Au fur et à mesure que l’aviation opère une transformation numérique, la cybersécurité joue un rôle de plus en plus essentiel. Au tableau des menaces on voit apparaître différents risques : des attaques de ransomware ciblant les opérations aéroportuaires au cyber-espionnage sophistiqué visant à compromettre les systèmes de pilotage. Des mesures de cybersécurité avancées sont mises en œuvre pour contrer ces menaces, comme la surveillance en temps réel des réseaux, le chiffrement des canaux de communication et des contrôles d’accès rigoureux. En effet, un récent article de Forbes a expliqué comment les compagnies aériennes ont renforcé leurs défenses au moyen de systèmes de détection des menaces fondés sur l’IA et de protocoles de sécurité à plusieurs niveaux pour prévenir les incidents.
Egis a partagé certaines informations clés lors d’un récent séminaire sur « les opportunités liées à l’IA et à la cybersécurité » :
- les attaques par hameçonnage alimentées par l’IA sont devenues 300 % fois plus sophistiquées et efficaces ;
- les solutions fondées sur l’IA ont permis de réduire de 27 % le temps nécessaire pour détecter et contenir les violations de données ;
- les cybercriminels lancent désormais des attaques dont le temps d’exposition ou « dwell time »se mesure en heures plutôt qu’en jours ;
- le coût global de la cybercriminalité devrait atteindre le chiffre vertigineux de plus de 13 mille milliards de dollars US d’ici 2028 ; il n’a jamais été aussi urgent d’exploiter l’IA à des fins de défense.
Face aux cybercriminels qui utilisent de plus en plus l’IA pour intensifier leurs attaques et éviter d’être détectés, il est clair que les réponses humaines traditionnelles ne suffisent plus. Cette menace grandissante conduit les entreprises à renforcer leurs défenses contre les attaques sophistiquées alimentées par l’IA. Cette tendance souligne l’évolution des défis et des opportunités à l’intersection de l’IA et de la cybersécurité.
En 2023, le paysage mondial se caractérisait par des tensions géopolitiques, des conflits armés et des avis partagés sur les futures technologies. Au milieu de toute cette complexité, l’économie de la cybersécurité a connu une croissance exponentielle, supérieure à celles de l’économie mondiale et du secteur technique. Les pirates informatiques s’appuient sur l’IA pour améliorer leurs capacités d’attaque, exploiter les vulnérabilités et s’adapter en temps réel. Les méthodes de cybersécurité traditionnelles se révèlent insuffisantes contre les attaques alimentées par l’IA en raison de leur adaptabilité et de leur évolution rapide. Aujourd’hui, une défense efficace nécessite des algorithmes de sécurité prédictifs, rapides et précis, capables de contrer les menaces fondées sur l’IA.
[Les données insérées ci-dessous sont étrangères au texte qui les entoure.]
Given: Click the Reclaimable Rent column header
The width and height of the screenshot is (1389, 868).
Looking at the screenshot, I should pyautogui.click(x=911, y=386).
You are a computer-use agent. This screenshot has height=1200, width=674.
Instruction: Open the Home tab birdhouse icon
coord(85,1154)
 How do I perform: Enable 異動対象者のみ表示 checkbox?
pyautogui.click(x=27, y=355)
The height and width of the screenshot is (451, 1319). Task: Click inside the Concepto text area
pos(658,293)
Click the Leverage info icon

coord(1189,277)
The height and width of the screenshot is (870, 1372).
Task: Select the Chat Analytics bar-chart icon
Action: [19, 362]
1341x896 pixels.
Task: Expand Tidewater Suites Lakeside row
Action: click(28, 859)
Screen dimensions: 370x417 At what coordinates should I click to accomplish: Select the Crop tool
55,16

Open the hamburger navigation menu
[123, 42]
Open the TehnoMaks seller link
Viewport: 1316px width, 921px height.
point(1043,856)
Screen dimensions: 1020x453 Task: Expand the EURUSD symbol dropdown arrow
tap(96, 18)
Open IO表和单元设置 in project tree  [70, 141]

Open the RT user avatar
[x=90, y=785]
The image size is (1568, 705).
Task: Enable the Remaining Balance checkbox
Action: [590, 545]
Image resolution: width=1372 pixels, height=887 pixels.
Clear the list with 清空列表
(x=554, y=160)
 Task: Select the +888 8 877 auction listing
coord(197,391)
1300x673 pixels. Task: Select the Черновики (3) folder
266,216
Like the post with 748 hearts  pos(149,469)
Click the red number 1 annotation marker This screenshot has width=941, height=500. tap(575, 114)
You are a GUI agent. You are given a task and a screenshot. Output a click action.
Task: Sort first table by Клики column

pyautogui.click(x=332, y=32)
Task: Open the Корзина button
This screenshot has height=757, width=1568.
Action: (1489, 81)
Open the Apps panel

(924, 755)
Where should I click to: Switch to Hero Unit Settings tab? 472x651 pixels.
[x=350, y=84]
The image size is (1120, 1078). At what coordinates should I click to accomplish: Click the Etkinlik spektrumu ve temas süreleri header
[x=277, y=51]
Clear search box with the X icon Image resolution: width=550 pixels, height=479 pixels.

Le besoin d’une IA défensive
L’« IA défensive » va bien au-delà de la protection contre les cyberattaques. Grâce à des algorithmes d’autoapprentissage qui surveillent les infrastructures et détectent les anomalies, l’IA peut améliorer la résilience opérationnelle en identifiant les problèmes techniques, comme les erreurs de configuration ou logicielles, avant qu’ils ne dégénèrent. Cette adaptabilité fait de l’IA un outil puissant non seulement pour la cybersécurité, mais également pour la prévention des perturbations informatiques.
Une enquête menée par MIT Technology Review Insights, en collaboration avec la société de cybersécurité IA Darktrace, a révélé que 60 % des personnes interrogées pensent que les réponses humaines aux cyberattaques n’arrivent pas à suivre le rythme des attaques automatisées. En conséquence, les entreprises se tournent vers des technologies sophistiquées pour relever ces défis : 96 % des personnes interrogées ont déjà mis en place des défenses fondées sur l’IA contre les attaques augmentées par l’IA. Les cyberattaques offensives basées sur l’IA sont particulièrement inquiétantes en raison de leur rapidité et de leur intelligence. Par exemple, les deepfakes, des images ou des vidéos falsifiées mettant en scène des situations ou des personnes qui n’ont jamais existé, représentent un type d’outil d’IA utilisé comme une attaque. Néanmoins, les emails d’hameçonnage (74 %) et les ransomwares (73 %) restent la principale source d’inquiétude des cadres dirigeants.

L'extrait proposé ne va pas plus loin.